Thielen: Es gab das Gerücht, wir hätten unsere Trikots bei Dior machen lassen. Dabei waren wir nur die Ersten in Deutschland, die ein diagonal gestreiftes Trikot trugen.
Löhr: Die Trikots kamen tatsächlich aus Frankreich.
Thielen: Aber wohl nicht vom Designer. Da wir aus finanziellen Gründen sehr viele Freundschaftsspiele machten, sind wir zu Spielen nach Holland, Frankreich und Belgien gereist. Da hat Franz Kremer diese diagonal gestreiften Jerseys entdeckt. In Deutschland waren einfarbige üblich. Aber das Gerücht war in der Welt.

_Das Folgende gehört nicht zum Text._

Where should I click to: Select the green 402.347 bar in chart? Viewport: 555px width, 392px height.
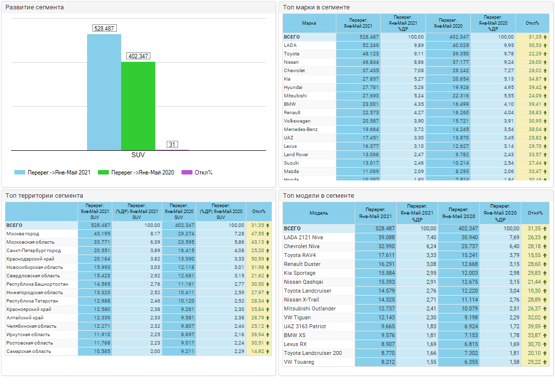point(138,106)
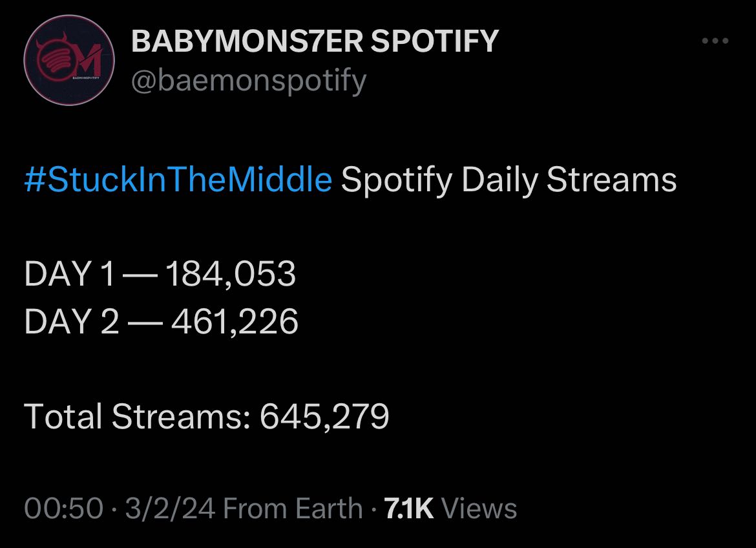The height and width of the screenshot is (548, 756).
Task: Open the #StuckInTheMiddle hashtag
Action: [178, 180]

Löhr: Und gegen den Ruf haben wir uns auch gar nicht so recht gewehrt.
Thielen: Stimmt. Egal, wo wir hinkamen, stellten wir etwas dar. Dabei hatten wir lediglich das Glück, 15 Spieler zu haben, die alle extrem viel Ehrgeiz und eine gute Qualität hatten. Und wer erfolgreich ist, wird auch immer ein bisschen als arrogant empfunden.
Weber: Noch vor der ersten Bundesligasaison war der FC zwischen 1959 und 1963 immer Westdeutscher Meister geworden. Mit großem Vorsprung. Und die westdeutsche Oberliga war die stärkste in ganz Deutschland. Bis 1965 waren wir immer auf einem der ersten beiden Plätze. So was ruft zwangsläufig bei anderen einen gewissen Neid hervor.
Löhr: Es wird nie jemand auf einen Verein neidisch sein, der Letzter ist.
Weber: Mitleid bekommst du geschenkt …
Thielen: und Neid musst du dir verdienen.